▽

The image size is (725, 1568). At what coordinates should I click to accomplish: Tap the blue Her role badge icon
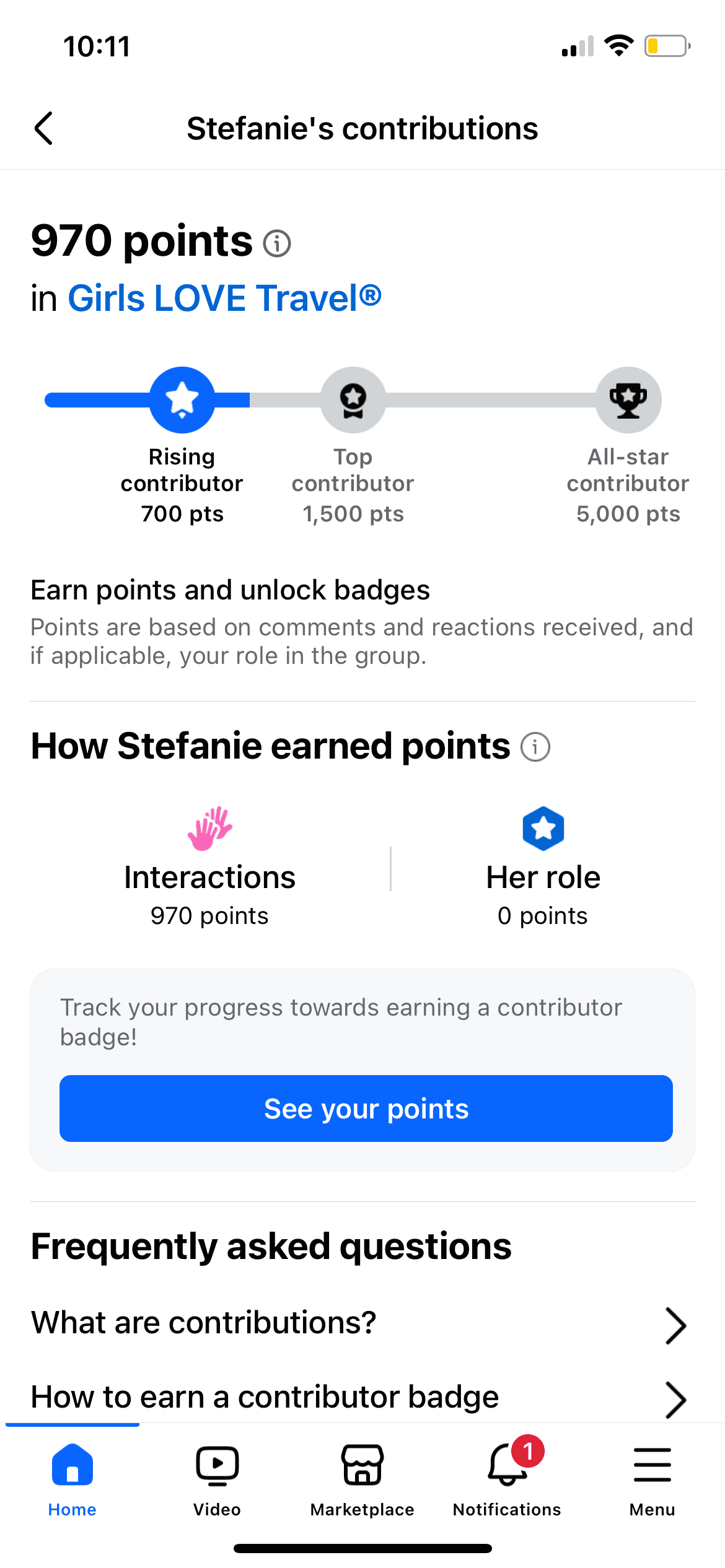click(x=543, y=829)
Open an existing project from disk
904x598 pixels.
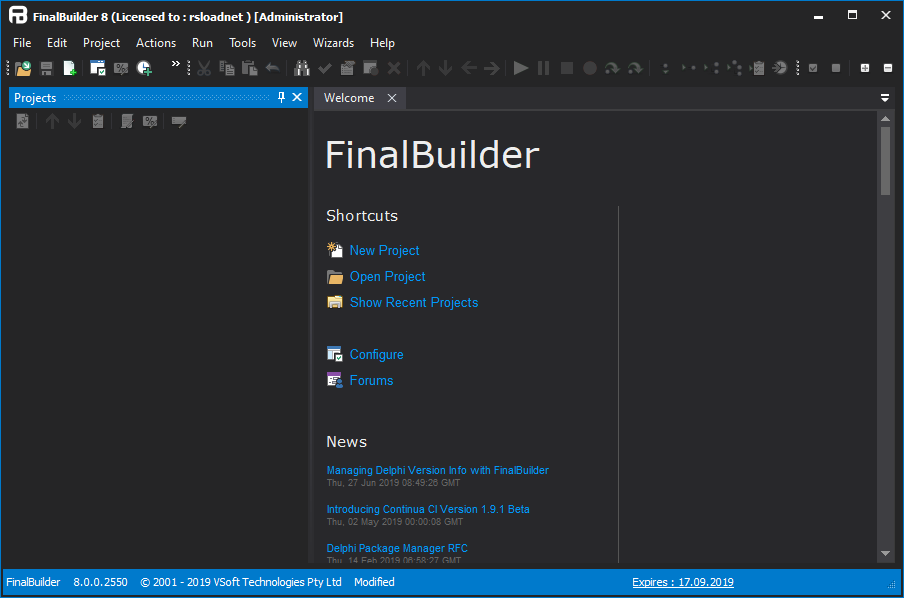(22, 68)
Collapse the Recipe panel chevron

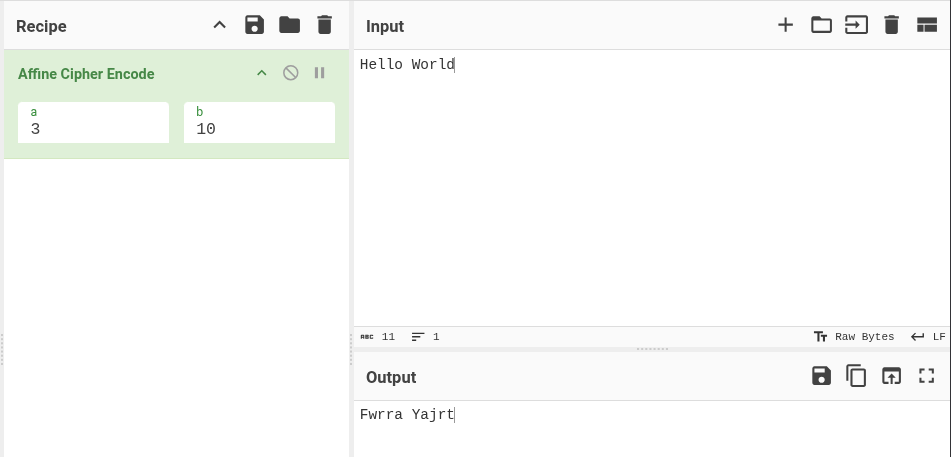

△
▽

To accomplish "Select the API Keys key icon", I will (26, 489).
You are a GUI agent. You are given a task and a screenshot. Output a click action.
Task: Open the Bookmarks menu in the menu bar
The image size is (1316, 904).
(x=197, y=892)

△
▽

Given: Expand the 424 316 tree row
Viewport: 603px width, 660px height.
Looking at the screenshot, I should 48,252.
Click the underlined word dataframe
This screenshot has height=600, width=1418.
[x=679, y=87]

△

Task goal » Go to the line above that has "The image size is (725, 1568)." and copy exactly from there down to the line that has "Collapse the Recipe panel chevron", both included. Leave the pictures out.

Exercise solution »
The image size is (725, 1568). At what coordinates should I click to accomplish: Tap the blue Her role badge icon
click(x=543, y=829)
Open an existing project from disk
904x598 pixels.
(22, 68)
Collapse the Recipe panel chevron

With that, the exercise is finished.